### Consigne
Pour chacune des affirmations suivantes, dites par oui ou par non si elle concorde avec l'extrait ci-dessous sur la sécularité et un tableau de Rembrandt, puis citez les mots du texte qui tranchent.
1. La sécularité en France provient de la liberté et de l'individualisation de la modernité.
2. Sur le tableau, le prophète se tient la tête de la main droite.
3. La lumière du tableau s'étend à l'horizontale.

### Extrait du texte
****************************************

Je résume. Notre sécularité en France découle de la liberté et
l’individualisation de notre modernité : à la place de la foi commune
d’hier, c’est désormais chacun sa responsabilité, son petit feu de
convictions personnelles, tout emmêlé de préférences et prédilections, de
vécus et traumatismes… et ainsi c’est chacun son propre relationnel
d’affinités, de proches, aimés, parents et amis – son ‘réseau social’
personnel où se partagent ses convictions.
A la place de l’adhésion et la dépendance au ‘fond commun’ d’hier, c’est
une individualisation de la foi, c’est une personnalisation et unicité
infinie – c’est le petit feu de convictions de chacun qui est devenu un
domaine essentiel et sensible, chacun entretenant jalousement son
quant-à-soi, sa libre disposition de lui-même, ses repères – et c’est donc
là un ‘trésor’ de convictions (et de liberté de pensée) qu’on ne saurait
remettre en cause par quelque prosélytisme ou évangélisation – même s’il
appelle échanges, partages et débats, dans cette ouverture de l’individu,
de la liberté de chacun. ‘C’est à la liberté qui vous avez été appelés’.
|
Jérémie
, le tableau de Rembrandt à l’entrée de chez moi, bien en vue. Le vieux
prophète est assis, se tenant la tête de la main gauche, dans une profonde
méditation, tandis que brûle au loin Jérusalem : la Shoa de -587. Dans un
magnifique clair-obscur, la lumière du tableau s’étend en diagonale depuis
ce malheur aux pieds de Jérémie jusqu’à sa tête – sa présence de prière,
son empathie, reliée à celle de son Dieu : ‘J’ai vu, j’ai vu la misère de mon peuple…’ disait Yahvé à Moïse
au Buisson.

****************************************

### Jeu de données
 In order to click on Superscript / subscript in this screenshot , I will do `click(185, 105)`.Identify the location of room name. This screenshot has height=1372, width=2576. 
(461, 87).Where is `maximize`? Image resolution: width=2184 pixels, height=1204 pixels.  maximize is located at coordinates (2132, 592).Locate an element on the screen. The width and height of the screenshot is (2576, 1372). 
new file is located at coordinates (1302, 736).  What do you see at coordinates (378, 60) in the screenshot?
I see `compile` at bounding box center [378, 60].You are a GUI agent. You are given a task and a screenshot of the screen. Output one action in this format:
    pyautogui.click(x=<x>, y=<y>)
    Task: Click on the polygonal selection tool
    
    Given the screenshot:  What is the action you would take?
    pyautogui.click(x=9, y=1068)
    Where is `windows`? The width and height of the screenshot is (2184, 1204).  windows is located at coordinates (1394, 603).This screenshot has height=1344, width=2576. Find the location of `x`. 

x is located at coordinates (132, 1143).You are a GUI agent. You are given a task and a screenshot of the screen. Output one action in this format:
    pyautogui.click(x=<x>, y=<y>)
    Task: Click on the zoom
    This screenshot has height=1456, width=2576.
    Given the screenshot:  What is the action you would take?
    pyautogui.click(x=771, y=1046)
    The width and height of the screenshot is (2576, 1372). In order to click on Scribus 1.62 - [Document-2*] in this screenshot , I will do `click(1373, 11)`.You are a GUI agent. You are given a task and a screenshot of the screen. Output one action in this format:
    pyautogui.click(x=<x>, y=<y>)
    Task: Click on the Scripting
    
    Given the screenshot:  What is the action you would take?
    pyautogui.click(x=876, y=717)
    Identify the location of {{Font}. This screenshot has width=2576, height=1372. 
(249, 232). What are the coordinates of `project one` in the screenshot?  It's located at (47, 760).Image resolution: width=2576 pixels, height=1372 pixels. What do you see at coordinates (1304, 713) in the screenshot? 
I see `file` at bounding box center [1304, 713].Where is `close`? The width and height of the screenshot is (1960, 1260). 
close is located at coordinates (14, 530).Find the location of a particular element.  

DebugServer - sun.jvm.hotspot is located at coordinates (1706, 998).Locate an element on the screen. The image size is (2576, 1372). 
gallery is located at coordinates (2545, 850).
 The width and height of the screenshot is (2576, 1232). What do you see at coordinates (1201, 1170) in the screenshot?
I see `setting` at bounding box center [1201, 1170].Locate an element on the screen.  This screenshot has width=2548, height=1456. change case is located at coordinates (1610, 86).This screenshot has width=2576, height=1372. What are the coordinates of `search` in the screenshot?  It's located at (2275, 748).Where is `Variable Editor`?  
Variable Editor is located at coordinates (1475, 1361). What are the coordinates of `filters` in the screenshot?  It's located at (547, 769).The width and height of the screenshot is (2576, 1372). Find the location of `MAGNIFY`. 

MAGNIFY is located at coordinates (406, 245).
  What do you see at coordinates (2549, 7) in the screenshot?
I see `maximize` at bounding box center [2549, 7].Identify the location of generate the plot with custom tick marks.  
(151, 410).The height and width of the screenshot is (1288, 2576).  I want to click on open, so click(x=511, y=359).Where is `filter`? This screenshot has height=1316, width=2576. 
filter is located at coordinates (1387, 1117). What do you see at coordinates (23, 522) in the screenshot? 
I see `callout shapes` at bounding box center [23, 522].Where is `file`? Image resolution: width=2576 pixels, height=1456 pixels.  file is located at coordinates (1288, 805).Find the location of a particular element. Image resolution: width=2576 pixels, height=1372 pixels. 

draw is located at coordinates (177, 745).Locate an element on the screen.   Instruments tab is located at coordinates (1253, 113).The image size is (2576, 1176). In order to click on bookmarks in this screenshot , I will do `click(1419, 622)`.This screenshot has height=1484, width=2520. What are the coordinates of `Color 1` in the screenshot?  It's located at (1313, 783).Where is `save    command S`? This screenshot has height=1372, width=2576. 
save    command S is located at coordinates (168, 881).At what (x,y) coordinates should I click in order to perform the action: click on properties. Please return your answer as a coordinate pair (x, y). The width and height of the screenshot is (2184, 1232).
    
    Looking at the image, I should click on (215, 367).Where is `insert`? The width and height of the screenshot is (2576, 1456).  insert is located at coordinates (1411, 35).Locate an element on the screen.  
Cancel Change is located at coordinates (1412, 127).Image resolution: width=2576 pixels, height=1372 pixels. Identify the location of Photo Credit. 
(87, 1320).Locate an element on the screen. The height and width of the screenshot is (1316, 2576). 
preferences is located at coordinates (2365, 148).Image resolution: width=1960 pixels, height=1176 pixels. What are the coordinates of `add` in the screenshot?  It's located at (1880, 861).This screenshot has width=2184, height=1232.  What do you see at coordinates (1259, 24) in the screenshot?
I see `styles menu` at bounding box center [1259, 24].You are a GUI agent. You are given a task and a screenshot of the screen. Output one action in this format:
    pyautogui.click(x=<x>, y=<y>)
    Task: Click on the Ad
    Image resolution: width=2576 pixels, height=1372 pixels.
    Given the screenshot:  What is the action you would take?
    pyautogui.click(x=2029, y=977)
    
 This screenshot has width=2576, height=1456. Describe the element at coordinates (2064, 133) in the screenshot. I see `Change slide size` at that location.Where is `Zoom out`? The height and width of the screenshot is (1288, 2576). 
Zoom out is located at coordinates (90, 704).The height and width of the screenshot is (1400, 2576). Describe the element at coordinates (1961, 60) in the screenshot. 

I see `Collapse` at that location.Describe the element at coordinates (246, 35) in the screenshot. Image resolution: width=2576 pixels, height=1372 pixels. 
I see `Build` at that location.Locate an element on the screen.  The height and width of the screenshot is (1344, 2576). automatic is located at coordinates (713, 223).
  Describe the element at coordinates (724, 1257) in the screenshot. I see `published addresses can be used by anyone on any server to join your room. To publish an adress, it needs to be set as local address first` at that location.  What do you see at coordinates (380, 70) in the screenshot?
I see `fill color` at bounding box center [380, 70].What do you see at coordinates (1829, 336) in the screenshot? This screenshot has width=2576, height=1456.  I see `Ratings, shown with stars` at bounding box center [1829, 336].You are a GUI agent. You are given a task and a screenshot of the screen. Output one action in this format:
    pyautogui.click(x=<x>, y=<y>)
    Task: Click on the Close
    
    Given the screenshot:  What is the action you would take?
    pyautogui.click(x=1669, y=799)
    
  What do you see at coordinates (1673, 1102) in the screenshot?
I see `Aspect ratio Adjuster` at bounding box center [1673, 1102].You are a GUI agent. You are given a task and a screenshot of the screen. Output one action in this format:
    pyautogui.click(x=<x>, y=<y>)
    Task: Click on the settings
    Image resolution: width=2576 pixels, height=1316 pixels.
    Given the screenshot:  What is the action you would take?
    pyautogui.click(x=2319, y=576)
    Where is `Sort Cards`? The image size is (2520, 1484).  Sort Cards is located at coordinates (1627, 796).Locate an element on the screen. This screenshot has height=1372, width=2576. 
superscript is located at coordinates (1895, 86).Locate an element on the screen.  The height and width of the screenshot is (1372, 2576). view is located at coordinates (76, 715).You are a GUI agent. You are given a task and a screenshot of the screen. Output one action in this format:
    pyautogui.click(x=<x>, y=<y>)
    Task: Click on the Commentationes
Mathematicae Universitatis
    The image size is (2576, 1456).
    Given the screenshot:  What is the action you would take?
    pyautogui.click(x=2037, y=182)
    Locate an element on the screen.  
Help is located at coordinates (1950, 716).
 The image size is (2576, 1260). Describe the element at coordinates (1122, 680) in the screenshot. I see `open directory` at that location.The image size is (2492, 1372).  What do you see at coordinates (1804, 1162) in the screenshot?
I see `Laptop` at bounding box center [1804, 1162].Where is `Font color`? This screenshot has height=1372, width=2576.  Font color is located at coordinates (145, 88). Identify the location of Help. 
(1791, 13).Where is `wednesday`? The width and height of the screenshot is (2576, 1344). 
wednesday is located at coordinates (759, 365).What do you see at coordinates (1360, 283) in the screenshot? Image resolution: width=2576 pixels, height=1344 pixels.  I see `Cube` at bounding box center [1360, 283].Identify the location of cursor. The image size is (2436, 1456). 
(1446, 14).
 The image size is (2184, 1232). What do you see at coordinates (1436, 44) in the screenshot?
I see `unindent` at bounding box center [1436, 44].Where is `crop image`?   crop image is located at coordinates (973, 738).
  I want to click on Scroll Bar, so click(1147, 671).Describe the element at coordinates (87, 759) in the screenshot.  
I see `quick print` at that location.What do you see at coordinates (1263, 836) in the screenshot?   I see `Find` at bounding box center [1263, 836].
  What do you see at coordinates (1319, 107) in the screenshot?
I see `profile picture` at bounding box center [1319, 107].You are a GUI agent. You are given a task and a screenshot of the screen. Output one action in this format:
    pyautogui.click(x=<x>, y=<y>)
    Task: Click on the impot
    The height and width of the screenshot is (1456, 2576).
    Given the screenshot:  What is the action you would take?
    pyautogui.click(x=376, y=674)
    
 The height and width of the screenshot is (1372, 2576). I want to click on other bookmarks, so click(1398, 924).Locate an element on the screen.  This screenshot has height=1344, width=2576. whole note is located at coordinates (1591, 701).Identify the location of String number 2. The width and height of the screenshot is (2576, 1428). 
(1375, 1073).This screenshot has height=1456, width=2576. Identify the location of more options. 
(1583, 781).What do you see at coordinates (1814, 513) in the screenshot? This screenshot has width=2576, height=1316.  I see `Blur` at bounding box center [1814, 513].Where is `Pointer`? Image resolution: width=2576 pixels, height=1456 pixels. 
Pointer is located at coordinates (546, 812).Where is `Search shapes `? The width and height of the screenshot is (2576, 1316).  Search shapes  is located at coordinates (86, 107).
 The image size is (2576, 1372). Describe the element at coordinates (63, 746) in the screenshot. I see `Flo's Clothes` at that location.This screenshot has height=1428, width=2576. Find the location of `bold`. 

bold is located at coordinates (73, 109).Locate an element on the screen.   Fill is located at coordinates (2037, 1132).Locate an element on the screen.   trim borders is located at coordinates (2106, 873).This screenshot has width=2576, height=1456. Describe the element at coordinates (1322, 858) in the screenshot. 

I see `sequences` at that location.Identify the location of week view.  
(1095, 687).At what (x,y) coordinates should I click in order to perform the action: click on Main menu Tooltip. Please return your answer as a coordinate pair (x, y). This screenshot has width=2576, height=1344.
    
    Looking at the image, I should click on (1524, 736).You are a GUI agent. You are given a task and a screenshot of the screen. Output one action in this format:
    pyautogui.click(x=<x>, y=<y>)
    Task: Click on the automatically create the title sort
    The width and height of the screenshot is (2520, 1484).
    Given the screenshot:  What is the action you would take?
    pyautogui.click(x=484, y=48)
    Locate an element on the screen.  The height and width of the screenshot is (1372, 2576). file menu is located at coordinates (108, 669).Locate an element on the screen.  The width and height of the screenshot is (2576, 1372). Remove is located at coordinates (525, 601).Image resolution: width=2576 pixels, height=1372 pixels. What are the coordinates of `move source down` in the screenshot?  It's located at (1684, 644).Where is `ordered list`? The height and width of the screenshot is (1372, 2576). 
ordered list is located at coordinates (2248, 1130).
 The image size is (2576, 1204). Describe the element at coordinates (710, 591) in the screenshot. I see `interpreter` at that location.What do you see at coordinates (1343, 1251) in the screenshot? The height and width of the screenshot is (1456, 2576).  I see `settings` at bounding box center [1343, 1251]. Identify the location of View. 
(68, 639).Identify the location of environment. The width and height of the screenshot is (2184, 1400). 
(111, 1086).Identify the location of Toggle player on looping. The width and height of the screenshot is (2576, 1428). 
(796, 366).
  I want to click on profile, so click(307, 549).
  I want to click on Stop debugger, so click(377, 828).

****************************************

### Réponse
1. Oui : « Notre sécularité en France découle de la liberté et l’individualisation de notre modernité »
2. Non : « se tenant la tête de la main gauche »
3. Non : « la lumière du tableau s’étend en diagonale »